A rare case of myasthenia gravis (MG) complicated by a tumor in the thymus and an immunodeficiency known as Good syndrome has been documented by researchers, who warn against heavy use of certain immunosuppressants that are likely ineffective and pose a risk for serious infections.
The combination of the three conditions had not been previously reported, according to the researchers.
For such cases, they recommend treatment with regular intravenous immunoglobulin (IVIg) plus low-dose immunosuppressants, combined with anticholinesterases such as Mestinon (pyridostigmine), in addition to removal of the thymus gland (thymectomy).
The study, “Thymoma complicated with myasthenia gravis and Good syndrome – a therapeutic conundrum: a case report,” was published in the Journal of Medical Case Reports.

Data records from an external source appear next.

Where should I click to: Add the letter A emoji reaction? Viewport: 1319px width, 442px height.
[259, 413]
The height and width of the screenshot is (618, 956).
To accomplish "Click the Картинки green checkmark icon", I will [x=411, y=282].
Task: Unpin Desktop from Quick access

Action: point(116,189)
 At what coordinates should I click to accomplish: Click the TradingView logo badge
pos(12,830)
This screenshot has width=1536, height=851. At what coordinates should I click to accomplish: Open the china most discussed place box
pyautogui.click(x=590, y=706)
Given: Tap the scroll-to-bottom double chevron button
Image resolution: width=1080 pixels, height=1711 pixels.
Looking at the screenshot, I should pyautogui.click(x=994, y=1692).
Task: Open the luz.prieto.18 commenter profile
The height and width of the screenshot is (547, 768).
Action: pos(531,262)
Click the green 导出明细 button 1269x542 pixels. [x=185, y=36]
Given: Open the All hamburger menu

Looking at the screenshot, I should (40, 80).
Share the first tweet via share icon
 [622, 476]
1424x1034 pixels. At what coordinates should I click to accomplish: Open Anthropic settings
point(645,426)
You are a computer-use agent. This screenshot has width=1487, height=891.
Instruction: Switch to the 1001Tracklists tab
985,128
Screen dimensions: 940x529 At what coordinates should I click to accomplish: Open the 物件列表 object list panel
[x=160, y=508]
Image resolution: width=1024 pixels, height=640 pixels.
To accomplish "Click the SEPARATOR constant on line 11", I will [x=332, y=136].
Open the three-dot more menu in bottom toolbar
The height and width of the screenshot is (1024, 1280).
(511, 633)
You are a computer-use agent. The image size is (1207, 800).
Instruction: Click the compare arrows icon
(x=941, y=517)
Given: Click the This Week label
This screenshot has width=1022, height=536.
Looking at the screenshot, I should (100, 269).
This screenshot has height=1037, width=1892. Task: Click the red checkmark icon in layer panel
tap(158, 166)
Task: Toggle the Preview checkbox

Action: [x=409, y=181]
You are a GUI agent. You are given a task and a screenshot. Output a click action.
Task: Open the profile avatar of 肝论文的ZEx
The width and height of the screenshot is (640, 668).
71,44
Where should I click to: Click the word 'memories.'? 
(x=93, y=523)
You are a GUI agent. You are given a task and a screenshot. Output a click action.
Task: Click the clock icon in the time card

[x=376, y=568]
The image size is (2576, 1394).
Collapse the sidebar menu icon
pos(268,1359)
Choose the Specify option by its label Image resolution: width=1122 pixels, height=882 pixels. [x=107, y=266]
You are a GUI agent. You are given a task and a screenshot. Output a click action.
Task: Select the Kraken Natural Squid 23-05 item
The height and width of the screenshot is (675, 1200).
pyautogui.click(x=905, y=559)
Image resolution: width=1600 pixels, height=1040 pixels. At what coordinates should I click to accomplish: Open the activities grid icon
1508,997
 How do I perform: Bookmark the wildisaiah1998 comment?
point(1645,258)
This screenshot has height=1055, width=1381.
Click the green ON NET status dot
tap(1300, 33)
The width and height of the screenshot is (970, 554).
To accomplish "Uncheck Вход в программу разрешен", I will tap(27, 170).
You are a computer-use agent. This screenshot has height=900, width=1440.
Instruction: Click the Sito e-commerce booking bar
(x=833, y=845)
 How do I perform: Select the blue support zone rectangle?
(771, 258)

The case report described a 27-year-old man from Sri Lanka who complained of persistent cough and wheezing, associated with a two-year history of chest pain. A chest X-ray found several lesions on the left side lateral wall of his chest.
While awaiting surgery to remove the thymus and an associated tumor, he began experiencing double vision and eyelid drooping, which is associated with paralysis of a muscle responsible for controlling eye movements (abducens nerve), and also consistent with ocular MG.
Further tests showed problems in the transmission of nerve impulses to muscles and the presence of high blood levels of autoantibodies targeted against the acetylcholine receptor, two hallmarks of MG. This confirmed the clinical diagnosis of MG.
Before starting on immunosuppressive treatment for MG and undergoing thymectomy, the man developed a fever and worse breathing difficulties and cough. He was eventually diagnosed with pneumonia. This precipitated a myasthenic crisis, a sudden and severe worsening of muscle weakness resulting in respiratory failure, which required him to be moved to the intensive care unit (ICU).
He was given a broad-spectrum antibiotic (meropenem) and Mestinon (oral pyridostigmine, also available as generics). Later, the patient was started on plasma exchange, or plasmapheresis, and oral prednisolone (a corticosteroid). Subsequently, he was given IVIg injections for five days.
He did not require intubation or mechanical ventilation, which are commonly required during a myasthenic crisis.
At the ICU, the patient was found to have a combined deficiency in two important types of immune cells, B- and T-cells, confirming a diagnosis of Good syndrome — a rare condition in which thymoma is associated with immunodeficiency, making people more prone to bacterial, viral, and fungal infections, as well as autoimmune diseases.
After completing IVIg therapy, the patient underwent thymectomy and debulking (partial removal) of tumor lesions. He then maintained regular IVIg treatments, plus low-dose oral prednisolone and Mestinon.
“Postoperatively, he made a good recovery without any episodes of acute weakness or the development of infections,” the researchers wrote.
Although thymomas are common among patients with MG, the association with Good syndrome is rare, with 0.2% to 6% of thymomas linked to the syndrome.
This case calls attention to the therapeutic dilemma of using immunosuppressives in an already immunodeficient patient with a rare combination of diseases, MG and Good syndrome, the researchers said.
“From our experience with this patient, we think that in a patient who has undergone thymectomy for refractory MG and Good syndrome, regular intravenous immunoglobulin replacement, in addition to minimum orally administered immunosuppressants combined with anticholinesterases is an appropriate option,” the researchers wrote.
They also recommended that, in patients with B-cell deficiency, agents such as rituximab may not be effective, and high-dose immunosuppressants such as cyclophosphamide may pose “a heightened risk of serious infections and are best avoided.”